The handle is the only interface to the process. So basically if it’s an operation that can be performed, or a query that can be answered, it happens through a handle. What are some use cases for setting monitor_signals to true? For example, in Windows (at least when a process is being debugged), we can detect things like thread creation, dll (e.g. shared object) load and unload, exceptions (divide by zero, segfault, etc). Would this kind of thing fall under the category of what a user might expect to monitor when monitor_signals is true?

If there’s a way to map this monitor_signals flag to something that makes sense on Windows, then I could try to find the common ground and change the name of the variable accordingly. Otherwise I can just ignore it.

Looking through the code, it seems like even MacOSX doesn’t use this, and just always sets it to false, and the only place this is ever set to true is in Linux and FreeBSD. Maybe Todd knows? (I don’t have his email new address, but maybe you can +cc him on this email if you don’t know the answer).

We are just exposing a feature that people launching subprocesses really might need. People can use signals to communicate between processes, so our host layer needs to include this. Another approach would be to return a launch error if anyone requests monitoring signals on windows.

I kind of feel like the code would be clearer if ProcessMonitor were an abstract interface in Host

We don’t use ProcessMonitor on MacOSX.

then DefaultWindowsProcessMonitor could do what it needs to do, DefaultPosixProcessMonitor could do what it needs to do, ProcessLaunchInfo could just have a pointer to a ProcessMonitor instead of both a callback and a baton, it would be easier to chain callbacks like this because the class could store a list of callbacks instead of just 1, and this monitor_signals flag could be a member variable of LinuxProcessMonitor so that other platforms wouldn’t have to worry about dubiously ignoring it. Anyway, I’ve had enough refactoring for a while, just thinking out loud.

I would prefer to avoid this and just have you ignore or return an error if this flag is set. Reasons being, ProcessMonitor is only used by linux and doesn’t really need to be in LLDB anymore. We really should be switching over to using lldb-gdbserver (it would be great if windows did this) so we get remote debugging for all platforms.
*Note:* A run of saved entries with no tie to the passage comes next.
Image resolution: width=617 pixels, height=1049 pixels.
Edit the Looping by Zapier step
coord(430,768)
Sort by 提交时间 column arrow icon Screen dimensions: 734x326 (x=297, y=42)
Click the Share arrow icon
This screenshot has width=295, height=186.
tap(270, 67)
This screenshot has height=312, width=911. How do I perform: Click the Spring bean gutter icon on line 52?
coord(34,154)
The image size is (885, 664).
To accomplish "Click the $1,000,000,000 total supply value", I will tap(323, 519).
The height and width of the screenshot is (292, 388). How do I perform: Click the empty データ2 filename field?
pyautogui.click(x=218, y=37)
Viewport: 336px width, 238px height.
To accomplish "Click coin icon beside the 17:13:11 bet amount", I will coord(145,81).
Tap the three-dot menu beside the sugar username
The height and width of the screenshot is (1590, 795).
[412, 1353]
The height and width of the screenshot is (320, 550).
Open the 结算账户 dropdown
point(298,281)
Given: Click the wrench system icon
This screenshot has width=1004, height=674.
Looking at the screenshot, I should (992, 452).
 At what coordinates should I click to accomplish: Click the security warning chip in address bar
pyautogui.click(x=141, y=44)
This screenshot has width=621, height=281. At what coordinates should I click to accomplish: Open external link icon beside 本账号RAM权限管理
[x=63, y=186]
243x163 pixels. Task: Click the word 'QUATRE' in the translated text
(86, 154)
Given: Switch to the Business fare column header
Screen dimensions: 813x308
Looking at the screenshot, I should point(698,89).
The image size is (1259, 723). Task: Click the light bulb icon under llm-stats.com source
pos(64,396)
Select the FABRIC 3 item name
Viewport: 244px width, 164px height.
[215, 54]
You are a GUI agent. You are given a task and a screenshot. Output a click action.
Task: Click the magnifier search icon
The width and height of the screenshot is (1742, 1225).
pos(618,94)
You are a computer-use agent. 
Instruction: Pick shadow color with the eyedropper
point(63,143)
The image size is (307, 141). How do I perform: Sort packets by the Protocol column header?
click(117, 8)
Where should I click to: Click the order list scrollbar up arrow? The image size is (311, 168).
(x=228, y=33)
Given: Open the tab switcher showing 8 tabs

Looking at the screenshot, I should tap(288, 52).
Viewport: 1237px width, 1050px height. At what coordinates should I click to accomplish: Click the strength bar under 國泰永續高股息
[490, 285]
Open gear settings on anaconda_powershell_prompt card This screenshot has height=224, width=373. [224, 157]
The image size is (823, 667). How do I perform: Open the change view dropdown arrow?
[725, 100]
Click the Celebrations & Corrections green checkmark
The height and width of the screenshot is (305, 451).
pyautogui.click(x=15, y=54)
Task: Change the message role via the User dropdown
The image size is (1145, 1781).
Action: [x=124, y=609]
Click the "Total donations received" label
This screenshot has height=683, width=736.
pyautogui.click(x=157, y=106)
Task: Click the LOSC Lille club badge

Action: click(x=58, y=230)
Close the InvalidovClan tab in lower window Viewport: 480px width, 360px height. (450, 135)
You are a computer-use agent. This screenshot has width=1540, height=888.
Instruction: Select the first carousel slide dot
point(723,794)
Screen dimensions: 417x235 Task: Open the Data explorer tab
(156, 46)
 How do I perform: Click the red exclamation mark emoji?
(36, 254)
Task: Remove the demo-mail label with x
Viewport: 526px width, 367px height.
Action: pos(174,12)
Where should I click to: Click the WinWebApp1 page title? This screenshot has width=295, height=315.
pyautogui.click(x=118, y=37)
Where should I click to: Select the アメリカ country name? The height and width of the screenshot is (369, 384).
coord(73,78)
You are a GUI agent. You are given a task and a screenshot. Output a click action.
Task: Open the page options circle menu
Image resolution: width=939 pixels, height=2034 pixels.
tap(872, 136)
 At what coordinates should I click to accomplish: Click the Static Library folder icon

I imagine that switching switching to lldb-gdbserver on Windows will happen in the medium to long term, but local debugging and core dump debugging is 90% of what we need, and also significantly less effort. Once there’s more people than just me working on it though things should happen more quickly.

Regarding MacOSX and process monitor it does seem to monitor processes (in the sense that it calls waitpid to get status updates), it just doesn’t use a class called ProcessMonitor in the plugin the same way the Linux stuff does. All the platforms have need of the same high level functionality, so it seems like it would be good to unify all this and make the interfaces consistent, as it opens up more possibilities for code reuse. Even if it’s transitioning to lldb-gdbserver, it just means lldb-gdbserver will need to monitor processes.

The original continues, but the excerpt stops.